* [SELECTED TEXT]
★ ★ ★ ★

There are seven fundamental types of catastrophes. Beauty is not one of them.
last week, I celebrated momma b’s 66th bday with her. (momma b is the name I use to refer to my significant other’s mum.) I know few people with hearts of gold and she’s one of them. a nurse by profession and passion, she commits her life to helping others. not just at her job as director of a home health care agency but at her church, in her neighborhood, with her family and anywhere else she might be needed. momma b doesn’t hesitate to lend a helping hand, ear or voice.
if it were not for momma b, my ‘stubborn-for-no-reason’ grandfather would not have gone to the doctor to get some much-needed tests done on his heart which lead to (almost immediate) bypass surgery which lead to complications and a long, worrisome hospital stay. at one point, his doctor even spoke of considering whether to resuscitate. his hospital stay was followed by months of rehabilitation before he was finally able to return home. that was two years ago and he’s been home for over a year and a half now, dramatically improved and thankful to be alive.
but while celebrating momma b’s 66th bday, we looked at each other and said, “can you believe what a year it’s been?”

★ ★ ★ ★

Stored data entries
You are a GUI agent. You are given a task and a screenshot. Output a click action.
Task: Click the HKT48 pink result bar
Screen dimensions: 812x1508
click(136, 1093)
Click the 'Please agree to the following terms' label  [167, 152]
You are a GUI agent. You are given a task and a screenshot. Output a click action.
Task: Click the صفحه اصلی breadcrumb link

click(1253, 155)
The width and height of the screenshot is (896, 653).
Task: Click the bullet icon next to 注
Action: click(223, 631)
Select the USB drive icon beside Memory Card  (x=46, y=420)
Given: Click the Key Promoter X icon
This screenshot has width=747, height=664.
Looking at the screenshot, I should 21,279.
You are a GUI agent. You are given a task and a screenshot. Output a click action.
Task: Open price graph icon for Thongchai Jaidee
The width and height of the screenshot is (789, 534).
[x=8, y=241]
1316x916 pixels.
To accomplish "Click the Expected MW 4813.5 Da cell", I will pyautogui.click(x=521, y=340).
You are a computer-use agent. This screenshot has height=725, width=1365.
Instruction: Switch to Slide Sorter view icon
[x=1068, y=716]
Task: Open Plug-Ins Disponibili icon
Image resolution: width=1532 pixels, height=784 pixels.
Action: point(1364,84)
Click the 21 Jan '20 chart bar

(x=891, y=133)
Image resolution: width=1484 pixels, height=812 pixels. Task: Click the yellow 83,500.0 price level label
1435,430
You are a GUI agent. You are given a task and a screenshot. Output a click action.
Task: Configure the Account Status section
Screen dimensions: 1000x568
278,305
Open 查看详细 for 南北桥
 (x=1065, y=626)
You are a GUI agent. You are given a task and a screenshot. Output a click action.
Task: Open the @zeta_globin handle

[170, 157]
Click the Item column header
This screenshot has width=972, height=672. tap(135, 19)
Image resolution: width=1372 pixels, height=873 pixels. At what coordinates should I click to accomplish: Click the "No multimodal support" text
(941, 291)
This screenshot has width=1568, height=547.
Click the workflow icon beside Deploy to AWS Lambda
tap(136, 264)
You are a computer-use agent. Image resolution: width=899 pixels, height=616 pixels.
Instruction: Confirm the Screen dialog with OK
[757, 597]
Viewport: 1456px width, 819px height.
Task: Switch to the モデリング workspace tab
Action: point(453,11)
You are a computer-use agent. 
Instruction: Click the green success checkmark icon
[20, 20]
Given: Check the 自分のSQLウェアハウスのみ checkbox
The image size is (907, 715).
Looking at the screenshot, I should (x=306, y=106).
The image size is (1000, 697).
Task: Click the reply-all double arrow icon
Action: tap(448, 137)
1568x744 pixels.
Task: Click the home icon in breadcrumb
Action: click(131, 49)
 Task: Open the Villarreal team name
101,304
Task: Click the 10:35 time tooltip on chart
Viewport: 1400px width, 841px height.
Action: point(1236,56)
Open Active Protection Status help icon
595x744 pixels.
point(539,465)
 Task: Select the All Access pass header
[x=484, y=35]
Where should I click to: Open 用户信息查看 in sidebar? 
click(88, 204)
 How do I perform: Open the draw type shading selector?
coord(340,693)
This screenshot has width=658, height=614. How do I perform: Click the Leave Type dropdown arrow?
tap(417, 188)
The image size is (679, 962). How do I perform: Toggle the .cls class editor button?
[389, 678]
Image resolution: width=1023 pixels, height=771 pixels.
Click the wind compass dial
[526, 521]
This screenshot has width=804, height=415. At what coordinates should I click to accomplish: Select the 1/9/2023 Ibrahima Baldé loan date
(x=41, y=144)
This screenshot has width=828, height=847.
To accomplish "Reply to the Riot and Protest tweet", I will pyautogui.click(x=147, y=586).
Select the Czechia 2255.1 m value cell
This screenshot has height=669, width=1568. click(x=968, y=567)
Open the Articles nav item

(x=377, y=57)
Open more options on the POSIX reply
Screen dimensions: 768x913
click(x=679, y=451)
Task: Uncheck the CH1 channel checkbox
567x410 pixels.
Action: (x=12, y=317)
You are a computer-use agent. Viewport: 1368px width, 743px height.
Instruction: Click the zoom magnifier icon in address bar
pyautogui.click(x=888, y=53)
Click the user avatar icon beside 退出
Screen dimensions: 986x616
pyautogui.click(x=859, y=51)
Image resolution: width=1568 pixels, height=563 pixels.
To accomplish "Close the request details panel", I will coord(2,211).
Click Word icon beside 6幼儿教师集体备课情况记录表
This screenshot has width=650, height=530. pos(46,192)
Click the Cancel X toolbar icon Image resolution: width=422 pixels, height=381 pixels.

★ ★ ★ ★

* [DESCRIPTION OF THE TASK]
Repeat word for word the part of the post about momma b from "last week, I" up to and including "ear or voice.".

* [RESULT OF THIS EXERCISE]
last week, I celebrated momma b’s 66th bday with her. (momma b is the name I use to refer to my significant other’s mum.) I know few people with hearts of gold and she’s one of them. a nurse by profession and passion, she commits her life to helping others. not just at her job as director of a home health care agency but at her church, in her neighborhood, with her family and anywhere else she might be needed. momma b doesn’t hesitate to lend a helping hand, ear or voice.